_DIRECTIVES_
1/ Translate this sentence from the annotated bibliography into Spanish: "Their discussion of decolonization as both a structural and a normative process is of particular interest."
2/ List every author of a cited work in the annotated bibliography.
3/ According to the annotated bibliography, who translated Decolonization: A Short History?

_SOURCE EXTRACT_
+++
Caroline Elkins, “ The Struggle for Mau Mau Rehabilitation in Late Colonial Kenya ,” The International Journal of African Historical Studies  33, no. 1 (2000): 25–57.

Caroline Elkins looks at the both the official rehabilitation policy enacted toward Mau Mau rebels and the realities of what took place “behind the wire.” She argues that in this late colonial period, the colonial government in Nairobi was never truly able to recover from the brutality it used to suppress the Mau Mau movement and maintain colonial control.

Jan C. Jansen and Jürgen Osterhammel, “Decolonization as Moment and Process,” in  Decolonization: A Short History , trans. Jeremiah Riemer (Princeton University Press, 2017): 1–34.

In this opening chapter of their book, Decolonization: A Short History , Jansen and Osterhammel lay out an ambitious plan for merging multiple perspectives on the phenomena of decolonization to explain how European colonial rule became de-legitimized. Their discussion of decolonization as both a structural and a normative process is of particular interest.

Cheikh Anta Babou, “ Decolonization or National Liberation: Debating the End of British Colonial Rule in Africa ,” The Annals of the American Academy of Political and Social Science  632 (2010): 41–54.
+++
_RECORDED INFORMATION_
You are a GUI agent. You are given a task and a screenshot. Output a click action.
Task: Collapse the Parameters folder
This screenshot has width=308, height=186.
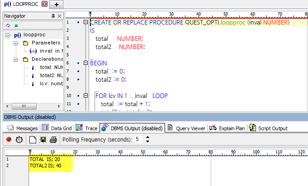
+++
_FINAL ANSWERS_
1/ Su análisis de la descolonización como un proceso tanto estructural como normativo resulta de particular interés.

2/ Caroline Elkins, Jan C. Jansen, Jürgen Osterhammel, Cheikh Anta Babou

3/ Jeremiah Riemer